I think part of the problem is that there are way too many authors out there who think the review systems are a place to get promotions. Too many authors are screaming "give me good reviews, pat me on the back and tell me how great I am".

Authors are forgetting one VERY IMPORTANT fact: reviews are written by READERS for READERS.

  • A review is not a place to say: "Hey author, I love/hate your bo
  • A review is not a place to say: "Hey author, I love/hate you"
  • A review is not a place to say: "I love/hate all self-pubbed books and this book is why."

Reviews are a place to tell other readers: "Hey, to all my fellow readers, I read this book and here's what I thought about it, here's why I liked/did not like the plot/story/characters/flow/etc and why I think you should/shouldn't read it...followed by 500+ words on the story, the characters, the plot, etc."

Reviews are for READERS not authors. I wish more authors (and even more readers) knew that.

Ah, but it is AGAINST both Amazon's and GoodReads (who is owned by Amazon) ToS for ANY author to leave a review on the book of another author. Authors are simply NOT ALLOWED to write book reviews.

AT ALL.

PERIOD.

So the ONLY way for an author to retaliate and leave fake reviews, is to violate the ToS of the review site itself.

Authors can and do have ALL of their books banned and deleted off Amazon if Amazon catches them leaving reviews on books on either Amazon or GoodReads.

If your book receives a review (good or bad) from a fellow author, that author is in violation of the ToS they had to sign and agree to when they joined either Amazon or GoodReads and by retaliating, they have tricked you into violating those ToS as well.

Perhaps the problem is too many authors publish on Amazon and join GoodReads without ACTUALLY READING the terms of service they signed and agreed to at the time they joined?

IMPORTANT: Amazon will at best delete your review, at worst delete your account AND the author's account AND all of her books. 

Friends, family, and acquaintances (including fans who have friended the author on FaceBook) are STRICTLY FORBIDDEN from reviewing an author's book and Amazon is very vigilant in tracking ISPN of reviewers to enforce that ToS.

You as a reader agreed to those terms when you joined Amazon as a buyer (and GoodReads which is owned by Amazon) and the author agreed to not ask friends or family for reviews when they signed their contract with Amazon to publish.

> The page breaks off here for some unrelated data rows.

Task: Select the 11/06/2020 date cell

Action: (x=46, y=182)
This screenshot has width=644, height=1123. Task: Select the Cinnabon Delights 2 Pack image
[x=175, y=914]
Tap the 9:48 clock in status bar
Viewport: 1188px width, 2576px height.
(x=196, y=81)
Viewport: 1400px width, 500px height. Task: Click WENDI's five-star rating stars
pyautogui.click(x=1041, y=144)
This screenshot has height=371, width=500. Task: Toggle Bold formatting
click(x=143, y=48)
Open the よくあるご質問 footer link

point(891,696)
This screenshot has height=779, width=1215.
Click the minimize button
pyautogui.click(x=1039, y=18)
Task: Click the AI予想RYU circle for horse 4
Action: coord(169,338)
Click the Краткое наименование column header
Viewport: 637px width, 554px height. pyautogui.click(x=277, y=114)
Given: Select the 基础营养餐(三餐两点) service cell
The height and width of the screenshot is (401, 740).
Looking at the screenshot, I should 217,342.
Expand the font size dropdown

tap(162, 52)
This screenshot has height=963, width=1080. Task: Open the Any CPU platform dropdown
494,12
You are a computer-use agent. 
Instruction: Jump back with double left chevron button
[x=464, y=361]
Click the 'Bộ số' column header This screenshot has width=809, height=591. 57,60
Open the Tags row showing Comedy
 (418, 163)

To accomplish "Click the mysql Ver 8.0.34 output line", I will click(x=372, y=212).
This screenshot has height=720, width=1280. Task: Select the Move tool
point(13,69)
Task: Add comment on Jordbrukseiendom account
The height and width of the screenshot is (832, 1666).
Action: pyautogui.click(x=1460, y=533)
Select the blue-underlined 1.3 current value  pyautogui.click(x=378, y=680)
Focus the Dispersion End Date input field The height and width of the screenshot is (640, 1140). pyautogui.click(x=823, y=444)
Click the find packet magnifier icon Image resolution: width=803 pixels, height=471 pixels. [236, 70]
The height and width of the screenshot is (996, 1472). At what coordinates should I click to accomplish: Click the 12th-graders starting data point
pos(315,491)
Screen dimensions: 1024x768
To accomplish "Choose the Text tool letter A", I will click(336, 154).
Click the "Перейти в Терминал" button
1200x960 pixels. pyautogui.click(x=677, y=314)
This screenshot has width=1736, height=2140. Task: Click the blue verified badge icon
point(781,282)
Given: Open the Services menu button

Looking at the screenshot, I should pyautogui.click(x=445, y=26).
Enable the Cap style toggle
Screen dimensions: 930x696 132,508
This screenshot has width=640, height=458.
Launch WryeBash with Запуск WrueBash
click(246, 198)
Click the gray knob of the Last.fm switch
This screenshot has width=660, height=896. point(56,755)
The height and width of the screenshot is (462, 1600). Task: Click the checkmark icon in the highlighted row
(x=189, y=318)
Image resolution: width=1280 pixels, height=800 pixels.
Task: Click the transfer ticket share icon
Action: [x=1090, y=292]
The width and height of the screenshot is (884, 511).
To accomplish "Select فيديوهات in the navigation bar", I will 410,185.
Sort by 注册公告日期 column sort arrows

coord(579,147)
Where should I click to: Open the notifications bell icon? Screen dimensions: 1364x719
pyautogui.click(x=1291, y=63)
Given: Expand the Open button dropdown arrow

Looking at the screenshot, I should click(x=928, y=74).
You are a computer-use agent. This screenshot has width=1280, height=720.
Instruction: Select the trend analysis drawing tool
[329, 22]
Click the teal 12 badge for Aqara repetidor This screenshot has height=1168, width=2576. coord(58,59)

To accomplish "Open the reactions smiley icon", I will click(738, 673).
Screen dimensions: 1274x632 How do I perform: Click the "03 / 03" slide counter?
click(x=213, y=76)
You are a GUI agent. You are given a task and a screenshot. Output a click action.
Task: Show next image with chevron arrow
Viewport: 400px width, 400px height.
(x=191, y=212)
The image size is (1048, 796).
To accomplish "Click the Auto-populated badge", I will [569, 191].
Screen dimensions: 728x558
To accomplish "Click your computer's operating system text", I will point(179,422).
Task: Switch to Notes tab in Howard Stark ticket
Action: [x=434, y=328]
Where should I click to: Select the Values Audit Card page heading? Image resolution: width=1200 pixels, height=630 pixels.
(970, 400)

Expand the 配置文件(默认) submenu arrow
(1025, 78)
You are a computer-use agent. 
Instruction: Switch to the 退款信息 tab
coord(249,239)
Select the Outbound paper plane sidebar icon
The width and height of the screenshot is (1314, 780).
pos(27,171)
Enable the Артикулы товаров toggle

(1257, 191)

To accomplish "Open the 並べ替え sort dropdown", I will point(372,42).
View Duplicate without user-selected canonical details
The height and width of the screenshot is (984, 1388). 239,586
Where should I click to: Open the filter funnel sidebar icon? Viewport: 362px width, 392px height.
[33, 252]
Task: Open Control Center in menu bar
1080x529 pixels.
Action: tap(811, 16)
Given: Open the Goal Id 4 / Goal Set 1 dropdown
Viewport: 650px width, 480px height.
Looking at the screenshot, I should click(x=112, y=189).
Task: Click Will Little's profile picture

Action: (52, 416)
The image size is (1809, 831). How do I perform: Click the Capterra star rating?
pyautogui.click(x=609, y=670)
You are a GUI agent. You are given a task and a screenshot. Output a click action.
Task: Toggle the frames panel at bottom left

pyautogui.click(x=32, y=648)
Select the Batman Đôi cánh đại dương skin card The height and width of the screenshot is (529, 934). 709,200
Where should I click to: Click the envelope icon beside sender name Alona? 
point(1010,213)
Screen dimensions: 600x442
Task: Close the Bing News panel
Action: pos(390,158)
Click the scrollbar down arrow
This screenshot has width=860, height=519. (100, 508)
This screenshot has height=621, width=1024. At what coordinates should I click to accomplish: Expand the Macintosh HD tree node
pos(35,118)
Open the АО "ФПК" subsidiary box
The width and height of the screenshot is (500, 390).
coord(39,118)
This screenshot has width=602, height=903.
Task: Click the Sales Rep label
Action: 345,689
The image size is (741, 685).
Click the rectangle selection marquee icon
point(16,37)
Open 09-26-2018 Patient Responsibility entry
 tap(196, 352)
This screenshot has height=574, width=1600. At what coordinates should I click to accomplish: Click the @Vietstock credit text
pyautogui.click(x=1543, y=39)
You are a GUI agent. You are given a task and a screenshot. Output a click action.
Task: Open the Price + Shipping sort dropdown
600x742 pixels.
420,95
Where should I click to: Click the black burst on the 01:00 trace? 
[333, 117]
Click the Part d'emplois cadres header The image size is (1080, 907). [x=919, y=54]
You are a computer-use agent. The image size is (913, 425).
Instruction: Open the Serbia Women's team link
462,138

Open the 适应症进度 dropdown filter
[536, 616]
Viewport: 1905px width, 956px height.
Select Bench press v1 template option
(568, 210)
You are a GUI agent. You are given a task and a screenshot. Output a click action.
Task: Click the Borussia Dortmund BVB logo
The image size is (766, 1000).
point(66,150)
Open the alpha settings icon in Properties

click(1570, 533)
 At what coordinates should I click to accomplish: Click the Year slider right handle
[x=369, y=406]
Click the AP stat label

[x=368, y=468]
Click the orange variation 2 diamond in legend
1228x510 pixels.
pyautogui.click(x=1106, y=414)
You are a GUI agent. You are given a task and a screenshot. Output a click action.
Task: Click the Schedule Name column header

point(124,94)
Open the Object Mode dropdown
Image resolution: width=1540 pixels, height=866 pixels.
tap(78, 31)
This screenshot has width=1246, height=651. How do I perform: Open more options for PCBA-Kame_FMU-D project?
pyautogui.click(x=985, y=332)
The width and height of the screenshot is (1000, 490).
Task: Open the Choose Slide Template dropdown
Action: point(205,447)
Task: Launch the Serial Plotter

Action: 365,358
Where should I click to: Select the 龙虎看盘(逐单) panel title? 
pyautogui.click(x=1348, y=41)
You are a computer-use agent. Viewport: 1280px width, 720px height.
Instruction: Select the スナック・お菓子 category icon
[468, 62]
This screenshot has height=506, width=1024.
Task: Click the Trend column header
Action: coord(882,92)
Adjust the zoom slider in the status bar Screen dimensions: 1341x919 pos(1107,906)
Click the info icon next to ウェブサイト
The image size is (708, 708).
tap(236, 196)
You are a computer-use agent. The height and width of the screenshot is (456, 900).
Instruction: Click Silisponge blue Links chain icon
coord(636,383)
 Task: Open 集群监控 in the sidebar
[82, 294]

Short answer: Don't review her book at all. It's against ToS.

But, if a book is getting a lot of 1 star reviews (real ones, not fake ones intended to malign the author) what should you do? What do I do? I unpublish the book, rewrite it if needs be, have it re-edited, have it reformatted, etc. Depending on what it needs. Then republish it

I once uploaded the wrong draft to a book. It DID get published with the unedited draft instead of the finished manuscript. In that case it was a simply fix. All I had to do was reupload the correct file.

I see my books as forever a work in progress that can always use improvement no matter how good I think they are. I do strive to put up my best work, and if there is a problem, I do go back into the manuscript and fix the problem then upload the corrected file. It's our job as authors to constantly improve our work. If our work from 5 years ago was shoddy and very below our current work, it is our responcability to go back and fix the old works to bring them up to the standrads of our current work. Our readers deserve our best work.